Hive Metastore Catalog for Apache Iceberg
The Hive Metastore (HMS) is the original and most widely deployed metadata catalog in the Hadoop ecosystem, and it serves as one of the earliest (and still widely used) catalog implementations for Apache Iceberg. It provides a familiar entry point for teams migrating from Hive tables to Iceberg, since HMS is already deployed in most enterprise data platforms.
What the Hive Metastore Does
At its core, the Hive Metastore is a relational database (backed by MySQL, PostgreSQL, Derby, or Oracle) that stores metadata about tables, databases, partitions, and column definitions. For traditional Hive tables, HMS stores the full schema, partition values, and storage location in its database.
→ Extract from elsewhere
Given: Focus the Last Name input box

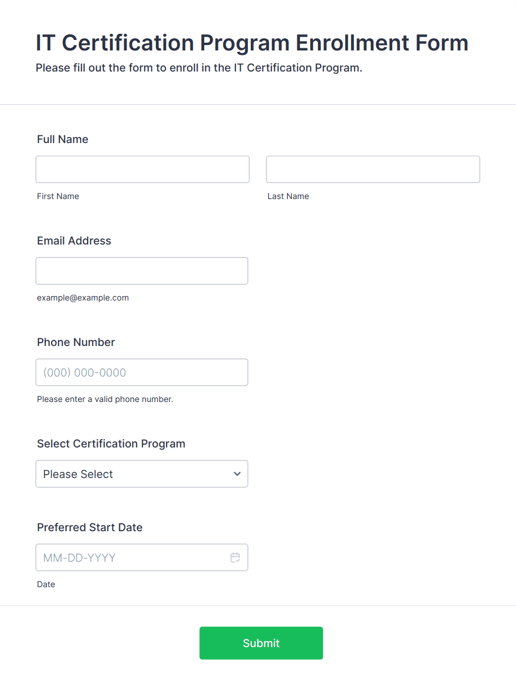Looking at the screenshot, I should pyautogui.click(x=373, y=169).
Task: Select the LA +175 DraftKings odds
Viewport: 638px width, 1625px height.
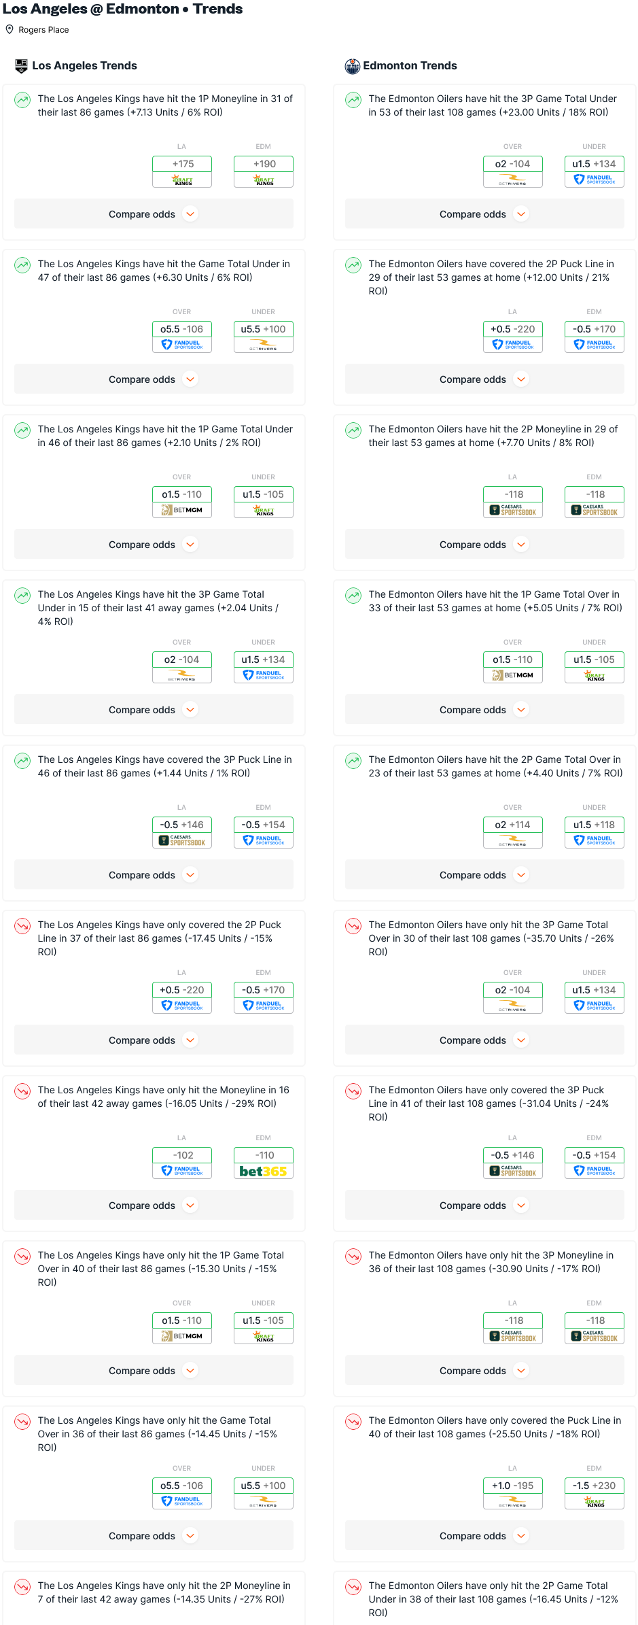Action: [182, 164]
For Iceberg tables, HMS is used more minimally: it stores the table location and a special metadata_location property that points to the current Iceberg metadata file in object storage. The Iceberg catalog implementation in HMS writes and updates this property on every table commit.
HMS as an Iceberg Catalog: How It Works
When using HMS as an Iceberg catalog:
- HMS stores the Iceberg table’s metadata file location in its database as a table property.
- On every Iceberg commit, the catalog implementation atomically updates
metadata_locationin HMS using a database transaction. - Readers query HMS for the table’s
metadata_location, then traverse the Iceberg metadata hierarchy in object storage.
The HMS provides the atomic commit primitive through database-level transactions — the same compare-and-swap semantics that Iceberg needs for ACID guarantees.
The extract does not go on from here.